Sex offender arrested 1 week after release

EVERETT — A convicted child molester who spent more than two decades behind bars is back in custody a week after being released from Washington’s Special Commitment Center on McNeil Island.

John J. Callahan, 40, was booked into the Snohomish County Jail for two violations of his release.

Authorities said he failed to report to his community corrections officer in King County on Monday and crossed county lines to visit his mother without permission.

“He is under very tight supervision,” state Department of Corrections spokesman Chad Lewis said. “We can’t supervise you if we don’t know where you are.”

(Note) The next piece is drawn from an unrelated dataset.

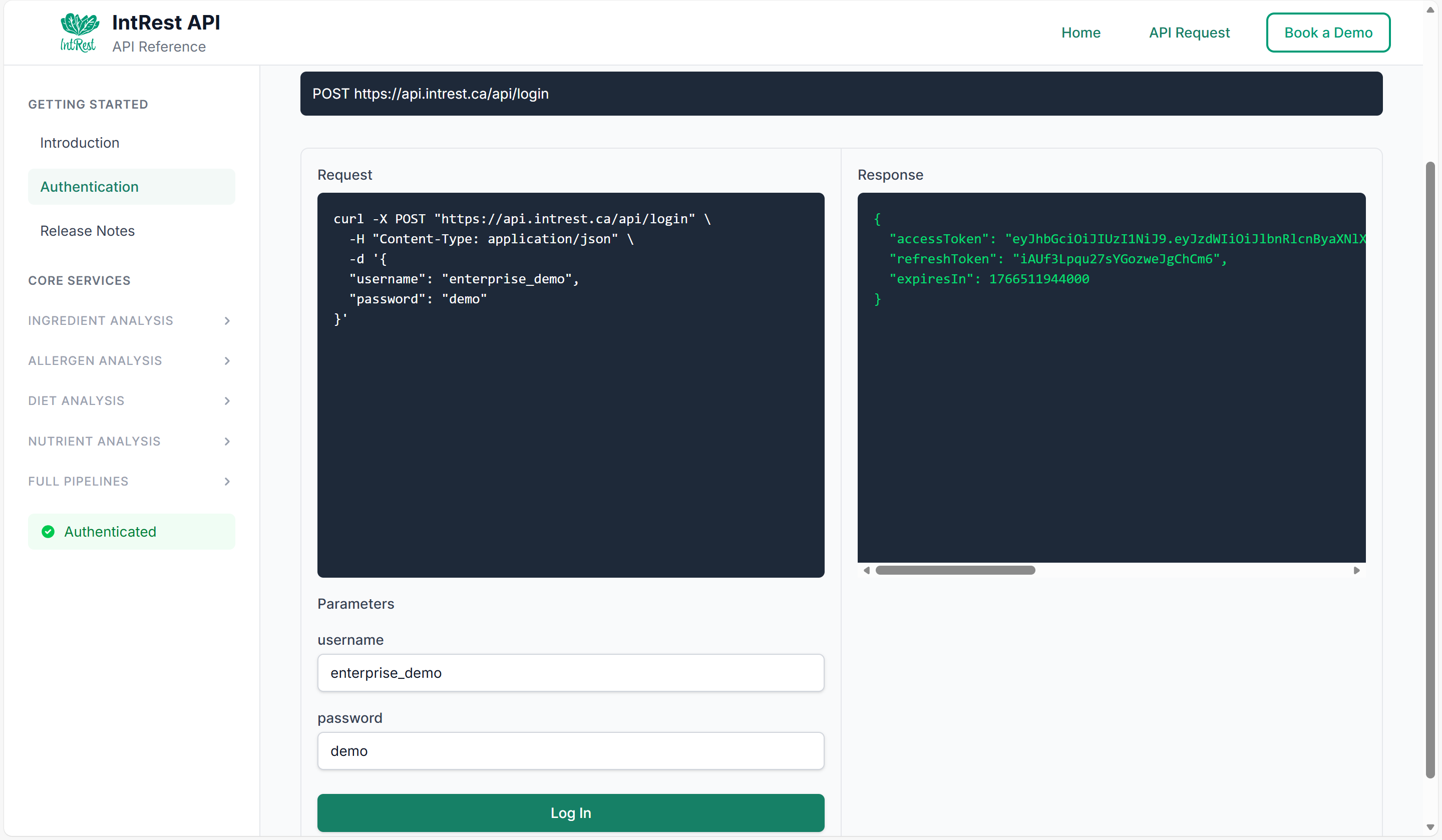1442x840 pixels.
Task: Click the username input field
Action: pos(570,673)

Callahan, who has been living at a homeless shelter in Seattle, reported to his corrections officer on Saturday, but failed to do so on Monday, Lewis said.

The violations don’t mean Callahan will be jailed for long.

He’ll appear before a hearing officer at the county jail. He can expect to be confined for up to 30 days, Lewis said.

“It is not a crime,” Lewis said. “It is considered a technical violation, not a new felony.”

Callahan had been convicted of child rape and molestation and had been locked up for 25 years.

Snohomish County prosecutors won Callahan’s criminal conviction and later succeeded in having him declared a sexually violent predator.

Callahan originally was supposed to be released from prison in 1998, but prosecutors filed a petition to have him declared a sexually violent predator in need of treatment.

Callahan was convicted of molesting eight children in the 1980s. He went to prison in 1989. He was about to be released in 1998 when prosecutors began a civil case to have him ruled a sexually violent predator. After lengthy wrangling, that happened in 2007.

The state can no longer prove that Callahan is a sexually violent predator, a Snohomish County Superior Court judge ruled in February.

State and federal laws required that Callahan be re-evaluated each year.

The 2011 evaluation did not find he has a mental condition that likely would cause him to commit more sexually violent crimes. The state hired an outside expert to conduct a second evaluation, which reached the same findings.